GlaxoSmithKline has picked a familiar face to lead its consumer health business after a planned spinoff next year. Hint: It’s not group CEO Emma Walmsley.

Brian McNamara, currently head of GSK’s consumer healthcare division, will continue to serve as the franchise’s CEO after it breaks away from GSK in 2022, the British pharma said Thursday.

In picking McNamara for the over-the-counter unit, GSK is once again de facto standing behind Walmsley as the captain of the remaining pharma, which will stay focused on therapeutics and vaccines, despite pressure from Elliott Management to shuffle its top ranks.

Brian McNamara
Brian McNamara (GlaxoSmithKline)

McNamara joined GSK from Novartis in 2015 when the two companies combined their OTC portfolios into a joint venture managed by GSK. He became head of GSK consumer health in 2016, taking the baton from Walmsley as she moved up the command chain to CEO of the entire group. Novartis in 2018 backed out of the collab, and after taking full control of the venture, GSK formed a new JV with Pfizer in 2019.

Walmsley’s background in consumer health—and lack of prior experience in pharma—has reportedly been targeted by Elliott in the investment firm’s secret push for a new boss at GSK. Since it emerged as a shareholder of GSK in April, Elliott has reportedly been trying to gin up investor support to move Walmsley to the consumer health spinoff rather than to let her lead the new GSK after the separation.

RELATED: Elliott fires opening salvo at GlaxoSmithKline, calling for new management to fix 'severe underperformance'

Elliott made its intention for a C-suite overhaul clear in an open letter early July. The activist investor called on GSK to appoint a new board directors with biopharma and consumer health expertise to select the leaders for the two companies. Although Elliot said it wasn’t advocating a specific outcome but for a “robust” and “credible” selection process, it did say that the CEOs of the two companies “must have the skillsets and expertise to match their respective tasks at hand.”

GSK picked McNamara after six months of “extensive search and selection process,” GSK said in its announcement Thursday. It ran the quest with help from two headhunters and evaluated “several external and internal candidates,” it said.

“His strong track record of success and deep experience of fast-moving consumer goods and consumer health, proven at P&G, Novartis and GSK, means he is the right choice” to lead the consumer health unit as an independent company, GSK Chairman Jonanthan Symonds said of McNamara in the statement.

RELATED: GlaxoSmithKline shoots for $46B in 2031 sales. But will 'change agent' Walmsley be around to lead the new company?

Symonds’ board has backed Walmsley’s leadership.
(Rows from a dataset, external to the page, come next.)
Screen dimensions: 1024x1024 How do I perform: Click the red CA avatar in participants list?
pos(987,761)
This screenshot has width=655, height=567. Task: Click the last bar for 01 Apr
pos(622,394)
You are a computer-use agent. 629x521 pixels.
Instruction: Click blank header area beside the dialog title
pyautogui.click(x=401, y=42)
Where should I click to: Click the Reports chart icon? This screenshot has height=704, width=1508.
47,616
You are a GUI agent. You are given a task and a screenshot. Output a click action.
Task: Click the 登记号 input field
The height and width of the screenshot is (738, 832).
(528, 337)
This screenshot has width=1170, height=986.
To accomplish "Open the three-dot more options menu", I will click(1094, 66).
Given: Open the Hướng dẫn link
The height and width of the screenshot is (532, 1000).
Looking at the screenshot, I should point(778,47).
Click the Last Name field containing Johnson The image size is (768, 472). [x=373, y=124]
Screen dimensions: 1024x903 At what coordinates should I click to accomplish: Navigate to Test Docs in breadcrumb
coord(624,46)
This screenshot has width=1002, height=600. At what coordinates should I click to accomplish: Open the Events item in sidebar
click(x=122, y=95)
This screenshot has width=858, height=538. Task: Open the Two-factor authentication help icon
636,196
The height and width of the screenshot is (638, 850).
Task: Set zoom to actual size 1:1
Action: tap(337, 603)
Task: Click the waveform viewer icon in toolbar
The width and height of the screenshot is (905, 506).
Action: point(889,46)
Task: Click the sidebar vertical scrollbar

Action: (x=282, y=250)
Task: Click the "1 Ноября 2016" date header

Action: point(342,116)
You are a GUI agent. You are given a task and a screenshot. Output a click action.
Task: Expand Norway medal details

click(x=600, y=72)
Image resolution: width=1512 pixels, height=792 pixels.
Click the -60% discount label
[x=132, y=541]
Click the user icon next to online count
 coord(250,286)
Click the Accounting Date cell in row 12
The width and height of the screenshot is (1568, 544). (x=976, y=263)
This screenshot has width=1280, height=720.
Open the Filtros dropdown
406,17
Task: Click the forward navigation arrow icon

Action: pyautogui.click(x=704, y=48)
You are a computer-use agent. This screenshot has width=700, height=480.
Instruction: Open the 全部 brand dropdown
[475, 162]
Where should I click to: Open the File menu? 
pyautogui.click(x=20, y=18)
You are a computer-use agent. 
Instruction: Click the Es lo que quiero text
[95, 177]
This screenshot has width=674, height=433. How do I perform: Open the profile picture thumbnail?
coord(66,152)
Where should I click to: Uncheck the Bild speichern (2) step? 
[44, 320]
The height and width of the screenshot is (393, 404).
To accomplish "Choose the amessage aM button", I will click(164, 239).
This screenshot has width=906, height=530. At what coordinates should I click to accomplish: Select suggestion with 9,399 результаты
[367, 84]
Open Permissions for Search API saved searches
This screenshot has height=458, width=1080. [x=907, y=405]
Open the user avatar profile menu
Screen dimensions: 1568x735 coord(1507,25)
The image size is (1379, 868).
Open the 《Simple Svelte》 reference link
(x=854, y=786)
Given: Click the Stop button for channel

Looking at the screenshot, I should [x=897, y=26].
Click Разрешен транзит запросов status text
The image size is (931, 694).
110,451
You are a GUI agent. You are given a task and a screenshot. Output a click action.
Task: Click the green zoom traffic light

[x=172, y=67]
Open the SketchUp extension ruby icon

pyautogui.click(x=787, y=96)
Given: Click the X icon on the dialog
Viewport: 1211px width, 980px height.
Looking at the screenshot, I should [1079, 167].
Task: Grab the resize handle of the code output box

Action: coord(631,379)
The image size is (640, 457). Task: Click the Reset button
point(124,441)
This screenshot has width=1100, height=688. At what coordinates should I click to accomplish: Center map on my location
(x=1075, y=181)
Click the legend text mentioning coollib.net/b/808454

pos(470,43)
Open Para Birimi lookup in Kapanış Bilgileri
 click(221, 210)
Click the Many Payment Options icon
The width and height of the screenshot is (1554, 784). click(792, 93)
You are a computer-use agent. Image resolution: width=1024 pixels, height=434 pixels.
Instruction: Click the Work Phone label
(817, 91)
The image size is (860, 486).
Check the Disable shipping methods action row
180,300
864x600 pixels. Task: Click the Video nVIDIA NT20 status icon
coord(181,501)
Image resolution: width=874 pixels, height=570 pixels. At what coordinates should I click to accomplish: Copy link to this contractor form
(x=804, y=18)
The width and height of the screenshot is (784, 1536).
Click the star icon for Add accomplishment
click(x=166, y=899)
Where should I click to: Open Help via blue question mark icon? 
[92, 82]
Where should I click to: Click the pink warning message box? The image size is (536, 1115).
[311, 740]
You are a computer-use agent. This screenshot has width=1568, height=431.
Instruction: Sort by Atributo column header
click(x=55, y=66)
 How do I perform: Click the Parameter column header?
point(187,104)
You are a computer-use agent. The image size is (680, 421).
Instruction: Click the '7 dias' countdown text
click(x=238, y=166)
In response to Elliott’s open attack earlier this month, the GSK board said it “strongly believes” Walmsley is the “right leader” for the company, citing “widespread and strong support” from GSK’s largest shareholders for Walmsley’s newly unveiled plan to improve the company’s performance.

During an investor event last month, Walmsley laid out her blueprint for the new GSK. It features a 5% average sales growth rate in the next five years, leading to total sales of £33 billion ($46 billion) by 2031.

As for the consumer health unit, GSK plans to demerge it by mid-2022, during which GSK will shed at least 80% of its 68% holding in the JV to shareholders. The business, home to popular brands such as arthritis gel Voltaren and vitamins line Centrum, generated over £10 billion in sales during 2020.

Besides McNamara’s hire, GSK said it’s expected to name a chair for the OTC firm later this year, who will then establish the board.